Capela Santa Maria das Vitórias

Missa no rito romano tradicional em Anápolis

Art. 1 — Se foi conveniente que Cristo morresse.

O primeiro discute-se assim. — Parece que não foi conveniente que Cristo morresse.

1. — Pois, o primeiro princípio, num gênero, não pode ser subordinado ao que é contrário a esse gênero; assim o fogo, princípio do calor, nunca pode ser frio. Ora, o Filho de Deus é a fonte e o princípio de toda a vida, segundo aquilo da Escritura: Em ti está a fonte da vida. Logo, parece que não foi conveniente que Cristo morresse.

2. Demais. — Maior miséria é a morte que a doença, por que por esta se chega àquela. Ora, não é conveniente que Cristo sofresse nenhuma doença, como diz Crisóstomo. Logo, também não o era que morresse.

3. O Senhor diz: Eu vim para terem vida e para a terem em maior abundância. Ora, um contrário não conduz a outro. Logo, parece que não era conveniente que Cristo morresse.

Mas, em contrário, o Evangelho: Convém-vos que morra um homem pelo povo e que não pereça toda a nação.

SOLUÇÃO. — Foi conveniente que Cristo morresse. — Primeiro, para satisfazer pelo gênero humano, que tinha sido condenado à morte por causa do pecado, segundo aquilo da Escritura: Em qualquer dia que comeres dele, morrerás de morte. Ora, o modo conveniente de satisfazermos por outrem é nos sujeitarmos àpena que ele merecia. Por isso Cristo quis morrer a fim de morrendo, satisfazer por nós, segundo a Escritura: Cristo uma vez morreu pelos nossos pecados. — Segundo, para mostrar que assumiu verdadeiramente a natureza humana. Pois, como diz Eusébio, se Cristo, depois de ter vivido no meio dos homens, houvesse, para evitar a morte, desaparecido inopinadamente, ocultando-se-lhes aos olhos, todos os teriam julgado um fantasma. — Terceiro, a fim de morrendo, livrar-nos do temor da morte. Donde o dizer o Apóstolo: Ele participou igualmente da carne e do sangue, para destruir pela sua morte ao que tinha o império da morte, isto é, ao diabo; e para livrar aqueles que pelo temor da morte estavam em escravidão toda a vida. — Quarto, a fim de que, morrendo corporalmente, à semelhança do pecado, isto é, da pena, nos desse exemplo de morrer espiritualmente para o pecado. Donde o dizer o Apóstolo: Porque, enquanto a ele morrer pelo pecado, morreu uma só vez; mas, quanto a viver, vive para Deus. Assim também vós considerai-vos como estando mortos para o pecado, mas vivos para Deus, em Nosso Senhor Jesus Cristo. — Quinto, a fim de, ressurgindo dos mortos, mostrasse ao mesmo tempo o seu poder, pelo qual venceu a morte, e nos desse a esperança de ressurgir dos mortos.
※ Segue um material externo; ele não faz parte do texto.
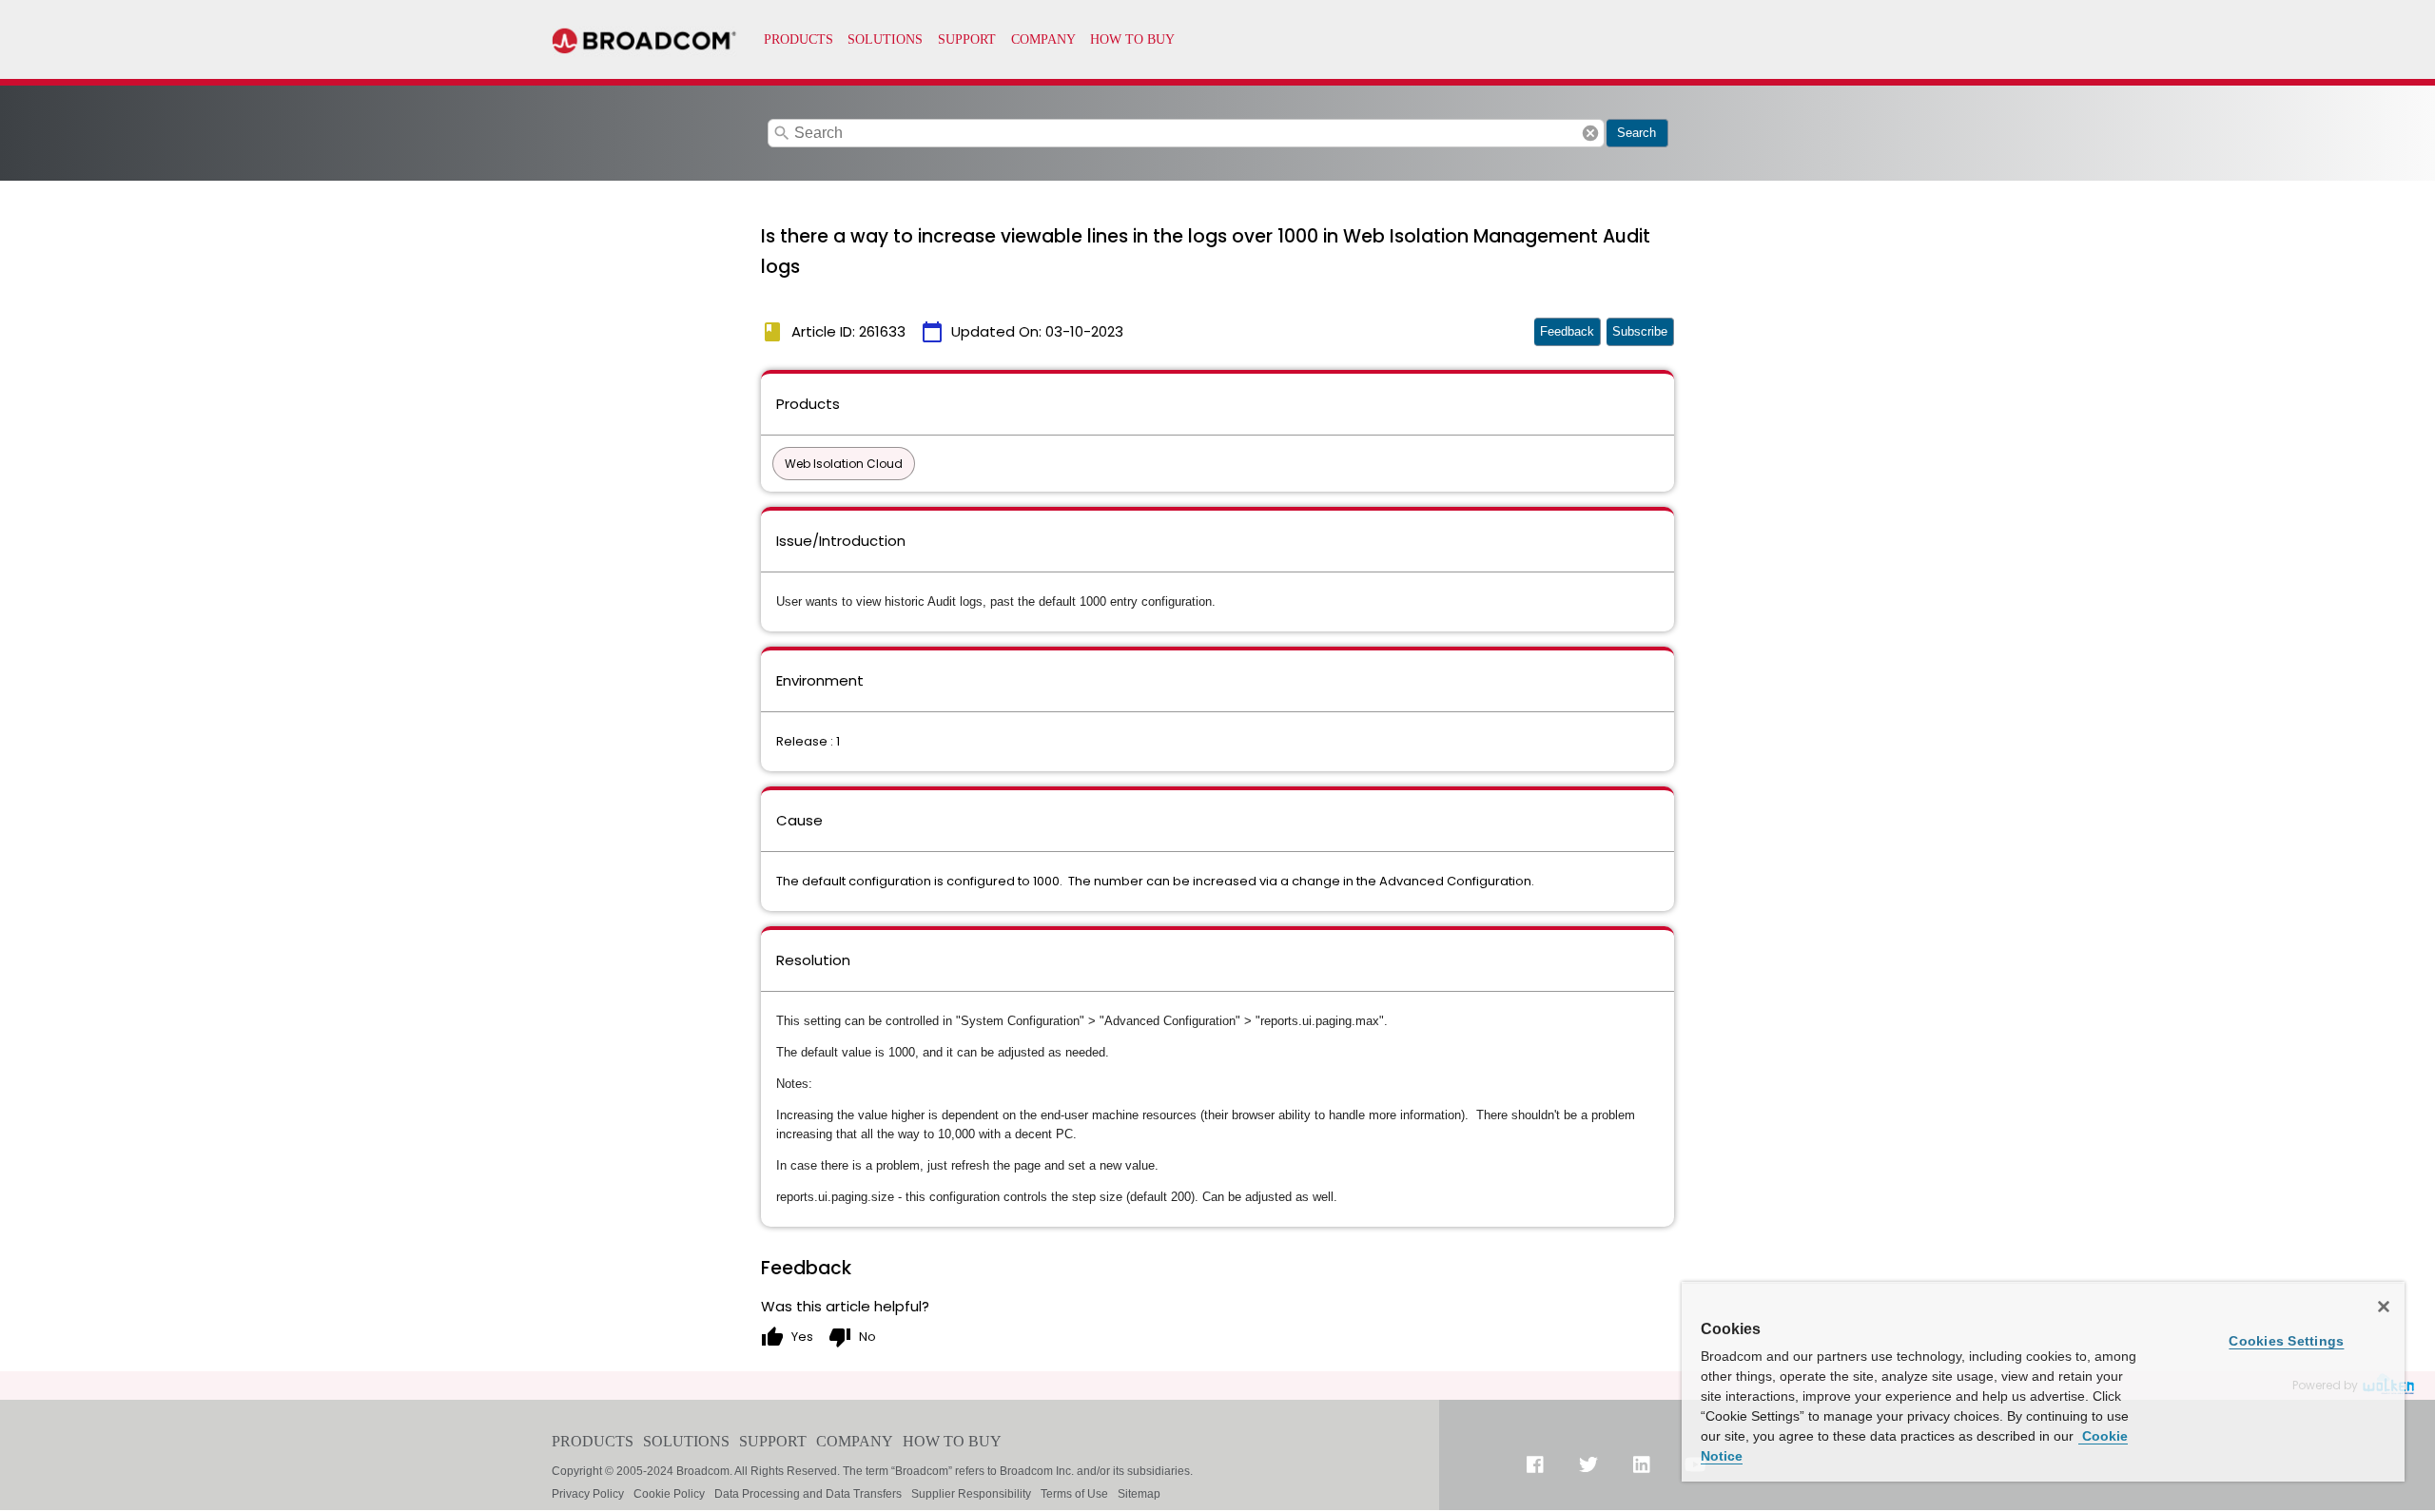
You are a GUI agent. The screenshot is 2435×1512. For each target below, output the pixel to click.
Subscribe (1639, 331)
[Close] (2383, 1306)
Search (1636, 133)
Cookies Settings (2286, 1340)
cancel (1590, 133)
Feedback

Donde o dizer o Apóstolo: Se se prega que Cristo ressuscitou dentre os mortos, como dizem alguns dentre vós outros que não há ressurreição de mortos?

DONDE A RESPOSTA À PRIMEIRA OBJEÇÃO. — Cristo é a fonte da vida, como Deus, mas não como homem. Ora, morreu como homem e não como Deus. Donde o dizer Agostinho: Longe de nós pensar que Cristo, sendo ele próprio a vida, morreu perdendo-a; pois, se tal tivesse acontecido, a fonte da vida teria secado. Mas, padeceu a morte enquanto participante da fraqueza humana, que assumira espontaneamente, sem contudo perder o poder da sua natureza, pelo qual tudo vivifica.

RESPOSTA À SEGUNDA. — Cristo não sofreu a morte originada de nenhuma doença, para que não se pensasse que morreu por enfermidade imposta pela natureza. Mas sim, a morte que lhe foi infligida exteriormente, ao que espontaneamente se submeteu para mostrar que era morte voluntária.

RESPOSTA À TERCEIRA. — Um contrário não conduz a outro, essencialmente falando; mas tal pode dar-se por acidente, como quando, por exemplo, o frio aquece acidentalmente. E deste modo Cristo, pela sua morte, nos conduziu àvi ,destruindo a nossa morte como a sua, assim como quem sofre uma pena por outrem, torna-o livre dela.